> _WHAT YOU SHOULD DO_:
Each line in the entries below that holds the word "will" belongs in the answer.

> _RECORDS TO USE_:

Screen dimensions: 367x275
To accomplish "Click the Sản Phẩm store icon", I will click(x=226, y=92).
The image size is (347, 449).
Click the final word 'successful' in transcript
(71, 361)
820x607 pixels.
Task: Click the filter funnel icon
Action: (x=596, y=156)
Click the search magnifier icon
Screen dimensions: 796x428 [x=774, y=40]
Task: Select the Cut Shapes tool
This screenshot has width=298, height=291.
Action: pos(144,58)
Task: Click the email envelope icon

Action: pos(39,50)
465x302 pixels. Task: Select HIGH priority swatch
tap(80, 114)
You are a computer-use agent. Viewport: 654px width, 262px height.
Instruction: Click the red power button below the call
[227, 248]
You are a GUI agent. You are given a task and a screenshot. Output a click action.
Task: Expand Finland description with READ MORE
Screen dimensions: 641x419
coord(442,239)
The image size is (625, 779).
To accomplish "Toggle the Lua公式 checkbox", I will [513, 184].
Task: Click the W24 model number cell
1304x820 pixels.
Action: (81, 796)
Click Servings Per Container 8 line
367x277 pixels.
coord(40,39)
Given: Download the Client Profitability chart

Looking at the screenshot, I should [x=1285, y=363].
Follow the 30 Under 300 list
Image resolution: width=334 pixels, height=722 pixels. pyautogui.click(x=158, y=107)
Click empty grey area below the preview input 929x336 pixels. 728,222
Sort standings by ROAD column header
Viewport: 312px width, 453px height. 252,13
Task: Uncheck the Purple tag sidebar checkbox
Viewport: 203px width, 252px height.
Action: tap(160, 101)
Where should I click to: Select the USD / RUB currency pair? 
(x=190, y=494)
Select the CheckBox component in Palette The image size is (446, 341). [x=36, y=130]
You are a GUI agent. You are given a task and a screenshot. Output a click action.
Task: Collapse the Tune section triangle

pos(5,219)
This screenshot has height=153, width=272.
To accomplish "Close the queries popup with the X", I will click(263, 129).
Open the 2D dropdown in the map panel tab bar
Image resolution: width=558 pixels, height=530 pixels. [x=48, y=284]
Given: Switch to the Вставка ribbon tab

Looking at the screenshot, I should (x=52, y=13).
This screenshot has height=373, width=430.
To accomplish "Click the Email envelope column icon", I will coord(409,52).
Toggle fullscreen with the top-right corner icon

> _RESULT FOR THIS TASK_:
To accomplish "Click the Sản Phẩm store icon", I will click(x=226, y=92).
To accomplish "Toggle the Lua公式 checkbox", I will [513, 184].
To accomplish "Close the queries popup with the X", I will click(263, 129).
To accomplish "Click the Email envelope column icon", I will coord(409,52).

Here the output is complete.